A novel cDNA transcript inversely regulated to osteocalcin in differentiating osteoblast-like cells.

In vitro MC3T3-E1 osteoblastic cells differentiate from a preosteoblastic to a mature osteoblastic phenotype constitutively expressing osteocalcin. For this process cell contacts seem to be an essential prerequisite. Using differential display of mRNA from subconfluent and confluent MC3T3-E1 cultures, we isolated and cloned a novel cDNA transcript, named Mc2, exhibiting an open reading frame of 162 bp and without extensive homologies to sequences in the EMBL database. The presence of the Mc2 mRNA was verified in primary mouse osteoblasts. Mc2 mRNA was upregulated during the transition of MC3T3-E1 cell cultures from subconfluence to confluence. In long-term cultures, Mc2 mRNA expression reached a maximum between days 8 and 12, and decreased again on day 21, when osteocalcin expression significantly increased.
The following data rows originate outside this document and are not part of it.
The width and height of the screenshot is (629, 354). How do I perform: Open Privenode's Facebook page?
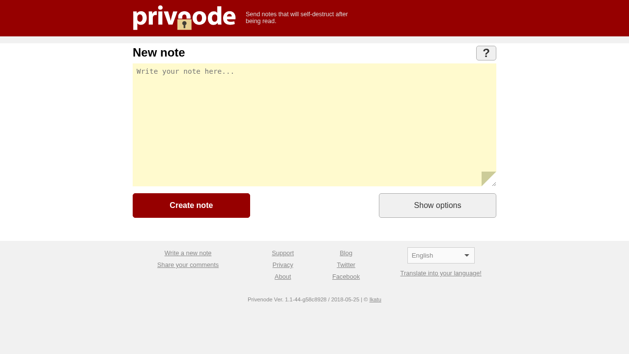pyautogui.click(x=346, y=276)
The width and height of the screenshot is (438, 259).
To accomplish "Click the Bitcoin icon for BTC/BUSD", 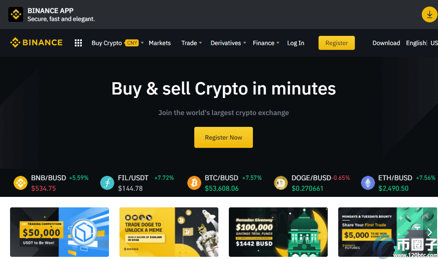I will coord(194,183).
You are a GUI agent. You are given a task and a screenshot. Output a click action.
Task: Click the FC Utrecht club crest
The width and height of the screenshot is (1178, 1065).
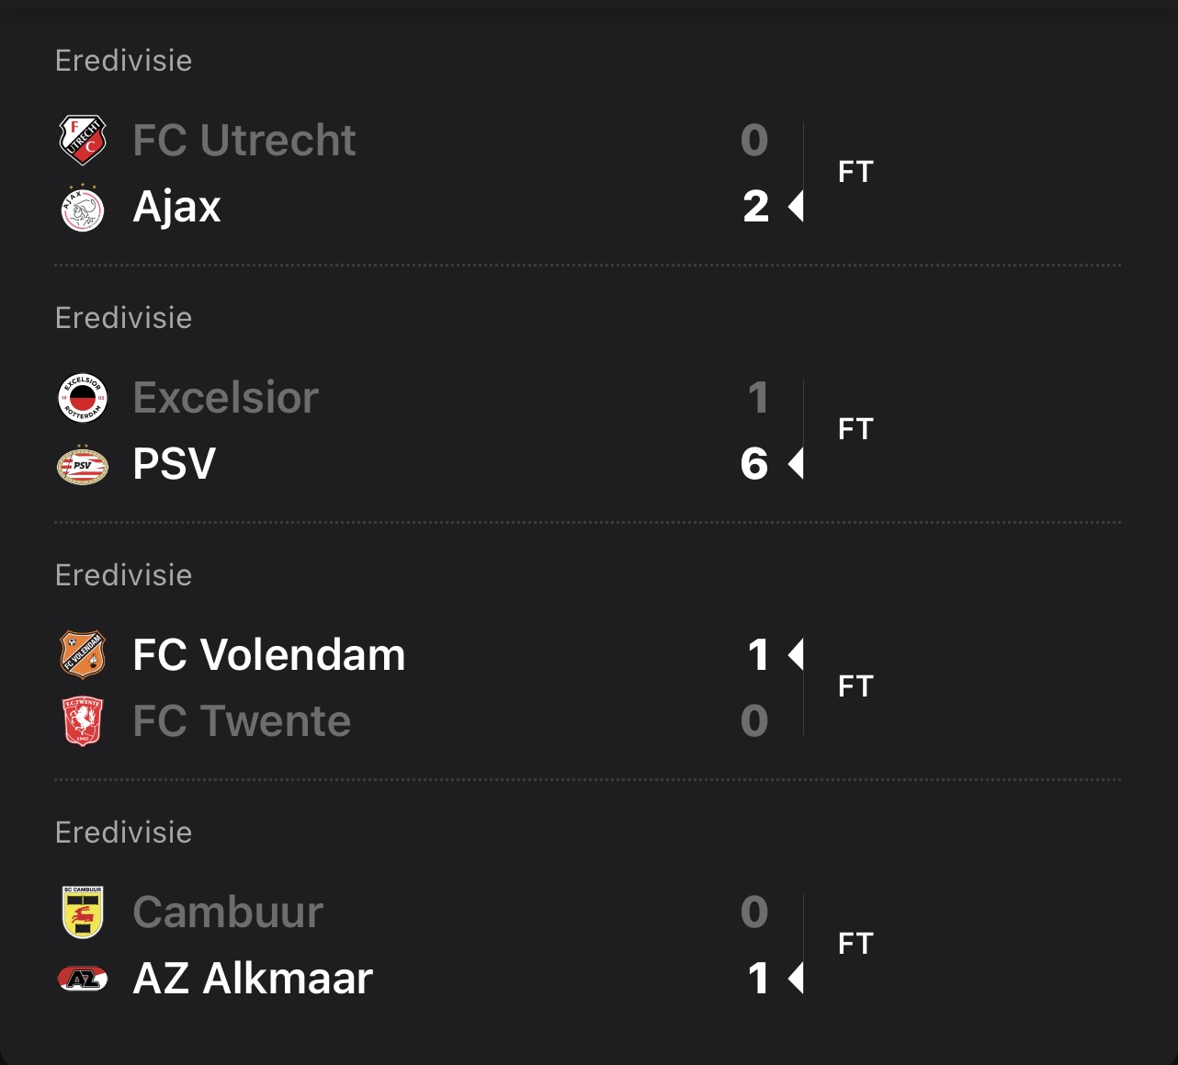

Treatment of these cells with by 3,3',5-triiodo-l-thyronine resulted in an inhibition of the culture time-dependent upregulation of Mc2 mRNA, whereby osteocalcin mRNA was highly expressed. This inverse regulation of Mc2 and osteocalcin mRNAs was also found in ROS 17/2.8 cells and in mouse bone marrow stromal cells. Transfection experiments showed that uncontrolled expression of a Mc2-GFP vector led to increased cell death in MC3T3-E1 cells. The transient upregulation of Mc2 mRNA in osteoblast-like cells and its interesting inverse regulation to osteocalcin suggest an important role in osteoblastic differentiation.